D’après lui tout donnerait à penser qu’ils auraient probablement réussi à pénétrer les sociétés fabricant les F 35, la dernière génération d’avions de combat.
L’élite des administrations de l’État touchée
Microsoft qui a également été infecté a mis plus de 500 informaticiens sur l’affaire. Parmi les agences fédérales touchées, on note le Département du trésor, l’Agence de cybersécurité et des infrastructures, le Département de la sécurité intérieure, le Département d’état et le Département de l’énergie, ainsi que l’Administration nationale de Sécurité nucléaire qui gère l’armement nucléaire. Cité par « Deutsche Welle » le sénateur républicain présidant le sous-comité responsable des armements nucléaires informait que la sécurité des armes nucléaires d’outre-mer n’a jamais été mise en cause.

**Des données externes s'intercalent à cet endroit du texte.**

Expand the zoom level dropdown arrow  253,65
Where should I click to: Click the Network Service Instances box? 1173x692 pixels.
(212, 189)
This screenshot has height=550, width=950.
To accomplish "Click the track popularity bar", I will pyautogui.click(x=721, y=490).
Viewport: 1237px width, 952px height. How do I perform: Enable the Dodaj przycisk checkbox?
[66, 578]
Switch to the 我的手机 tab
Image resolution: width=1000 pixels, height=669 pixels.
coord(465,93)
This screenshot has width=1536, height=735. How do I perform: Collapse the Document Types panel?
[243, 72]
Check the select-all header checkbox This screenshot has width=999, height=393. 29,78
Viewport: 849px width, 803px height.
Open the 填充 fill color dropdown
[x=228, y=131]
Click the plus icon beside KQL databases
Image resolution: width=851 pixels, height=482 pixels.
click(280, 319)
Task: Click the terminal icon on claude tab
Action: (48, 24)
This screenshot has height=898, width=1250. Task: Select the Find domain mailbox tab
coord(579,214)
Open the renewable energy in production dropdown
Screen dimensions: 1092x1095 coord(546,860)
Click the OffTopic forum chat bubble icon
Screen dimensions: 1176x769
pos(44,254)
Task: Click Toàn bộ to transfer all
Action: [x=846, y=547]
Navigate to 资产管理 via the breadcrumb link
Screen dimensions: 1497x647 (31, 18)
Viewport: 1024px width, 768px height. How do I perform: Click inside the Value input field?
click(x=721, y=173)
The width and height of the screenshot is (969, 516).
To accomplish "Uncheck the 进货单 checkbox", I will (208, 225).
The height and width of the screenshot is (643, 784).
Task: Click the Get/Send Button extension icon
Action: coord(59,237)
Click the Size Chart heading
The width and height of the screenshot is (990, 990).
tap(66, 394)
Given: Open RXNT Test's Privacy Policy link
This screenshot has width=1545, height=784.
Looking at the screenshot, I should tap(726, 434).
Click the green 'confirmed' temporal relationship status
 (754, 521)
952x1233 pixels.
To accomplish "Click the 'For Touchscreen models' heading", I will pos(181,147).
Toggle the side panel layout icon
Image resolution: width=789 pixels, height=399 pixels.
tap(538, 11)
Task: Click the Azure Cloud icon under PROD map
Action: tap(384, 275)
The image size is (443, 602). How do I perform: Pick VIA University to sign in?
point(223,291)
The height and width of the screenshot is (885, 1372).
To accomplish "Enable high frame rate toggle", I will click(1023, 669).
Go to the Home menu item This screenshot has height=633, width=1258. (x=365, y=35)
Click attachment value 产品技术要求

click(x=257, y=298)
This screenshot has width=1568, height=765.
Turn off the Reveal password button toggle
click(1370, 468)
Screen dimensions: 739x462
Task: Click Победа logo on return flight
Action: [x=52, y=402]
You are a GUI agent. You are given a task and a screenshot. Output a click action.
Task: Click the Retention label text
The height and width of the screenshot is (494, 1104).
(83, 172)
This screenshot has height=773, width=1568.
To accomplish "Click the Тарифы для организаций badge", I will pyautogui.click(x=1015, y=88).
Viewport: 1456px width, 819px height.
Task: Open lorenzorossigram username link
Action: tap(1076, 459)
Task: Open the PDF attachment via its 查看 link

La distribution de l’eau potable visée
Le 9 janvier dernier, selon « NBCnews », la Floride a eu l’une des plus grandes frayeurs de son histoire. Des hackers avaient réussi à pénétrer le système d’épuration et de distribution d’eau potable. Avec quelques clics ils ont tenté d’augmenter les niveaux d’hydroxyde de sodium, substance utilisée à des quantités infinitésimales dans le traitement de l’eau, ce qui aurait causé de gros problèmes de santé à des milliers de consommateurs. La société de traitement des eaux a réussi in extremis à bloquer l’intrusion.
En Europe également
La France également est touchée, selon le même schéma que le piratage américain et très probablement par le même groupe avec, selon l’ANSII, l’agence de protection informatique de la République française, des virus dormants ayant mis plus de trois ans à être détectés.
Elle a mis en ligne le 27 janvier dernier un important document d’analyse et de réparation sur l’intrusion « Sandworm ».
Et nous ?
Selon des sources bien informées, notre pays aurait investi ces dernières années beaucoup et de manière sophistiquée dans la sécurité informatique et la protection de ses infrastructures. Mais est-on bien protégé contre ce genre d’agression d’un état versus un autre état. Puisque nous n’avons rien à cacher, risquerait-on quelque chose ? On n’est pas dans « pirates des Caraïbes », dans ce nouveau type de guerre il y a aucune morale, juste des intérêts.